• Task to carry out: Copy the lines exactly. Begin at the first line of the data and stop after the line with "Facial Recognition Smart Lock, Digital".

Stored records:
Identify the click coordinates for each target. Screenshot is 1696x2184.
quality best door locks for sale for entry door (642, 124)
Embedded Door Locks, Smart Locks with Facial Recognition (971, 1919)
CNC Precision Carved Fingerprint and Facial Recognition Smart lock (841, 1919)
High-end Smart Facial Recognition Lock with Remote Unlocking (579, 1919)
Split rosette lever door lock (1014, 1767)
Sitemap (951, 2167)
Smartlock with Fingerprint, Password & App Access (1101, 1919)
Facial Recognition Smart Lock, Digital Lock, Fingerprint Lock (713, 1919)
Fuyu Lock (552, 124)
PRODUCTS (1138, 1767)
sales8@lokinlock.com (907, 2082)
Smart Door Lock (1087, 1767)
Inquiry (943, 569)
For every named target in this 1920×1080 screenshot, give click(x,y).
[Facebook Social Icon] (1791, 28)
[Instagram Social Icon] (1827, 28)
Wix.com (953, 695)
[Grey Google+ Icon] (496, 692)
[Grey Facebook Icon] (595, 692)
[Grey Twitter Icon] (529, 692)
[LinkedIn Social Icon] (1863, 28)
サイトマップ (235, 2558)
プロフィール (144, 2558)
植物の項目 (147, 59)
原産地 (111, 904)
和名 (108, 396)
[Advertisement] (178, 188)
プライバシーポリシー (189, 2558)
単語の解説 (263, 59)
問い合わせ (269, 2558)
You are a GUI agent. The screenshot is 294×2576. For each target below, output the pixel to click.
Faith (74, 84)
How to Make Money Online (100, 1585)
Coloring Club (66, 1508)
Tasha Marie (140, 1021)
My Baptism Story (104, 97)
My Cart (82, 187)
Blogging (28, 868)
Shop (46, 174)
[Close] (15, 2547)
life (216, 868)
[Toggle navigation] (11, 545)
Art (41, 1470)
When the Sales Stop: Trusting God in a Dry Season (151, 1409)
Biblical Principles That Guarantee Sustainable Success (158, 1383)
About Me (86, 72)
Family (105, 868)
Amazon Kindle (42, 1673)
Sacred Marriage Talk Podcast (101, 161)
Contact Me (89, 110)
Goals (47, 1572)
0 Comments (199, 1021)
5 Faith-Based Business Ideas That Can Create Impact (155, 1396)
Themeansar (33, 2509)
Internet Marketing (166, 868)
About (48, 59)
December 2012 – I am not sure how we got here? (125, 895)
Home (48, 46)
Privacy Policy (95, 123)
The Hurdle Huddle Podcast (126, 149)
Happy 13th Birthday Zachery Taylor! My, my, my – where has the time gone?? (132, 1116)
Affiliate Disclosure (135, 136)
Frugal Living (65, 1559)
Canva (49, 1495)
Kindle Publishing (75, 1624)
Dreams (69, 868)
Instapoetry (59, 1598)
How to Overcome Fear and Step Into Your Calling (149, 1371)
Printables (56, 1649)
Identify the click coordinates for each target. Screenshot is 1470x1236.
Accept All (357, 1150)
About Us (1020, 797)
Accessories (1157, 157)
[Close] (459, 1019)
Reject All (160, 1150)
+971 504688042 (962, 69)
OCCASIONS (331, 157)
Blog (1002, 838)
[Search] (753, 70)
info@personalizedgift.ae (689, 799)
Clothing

• Answer for this exercise:
Identify the click coordinates for each target. Screenshot is 1696x2184.
quality best door locks for sale for entry door (642, 124)
Embedded Door Locks, Smart Locks with Facial Recognition (971, 1919)
CNC Precision Carved Fingerprint and Facial Recognition Smart lock (841, 1919)
High-end Smart Facial Recognition Lock with Remote Unlocking (579, 1919)
Split rosette lever door lock (1014, 1767)
Sitemap (951, 2167)
Smartlock with Fingerprint, Password & App Access (1101, 1919)
Facial Recognition Smart Lock, Digital Lock, Fingerprint Lock (713, 1919)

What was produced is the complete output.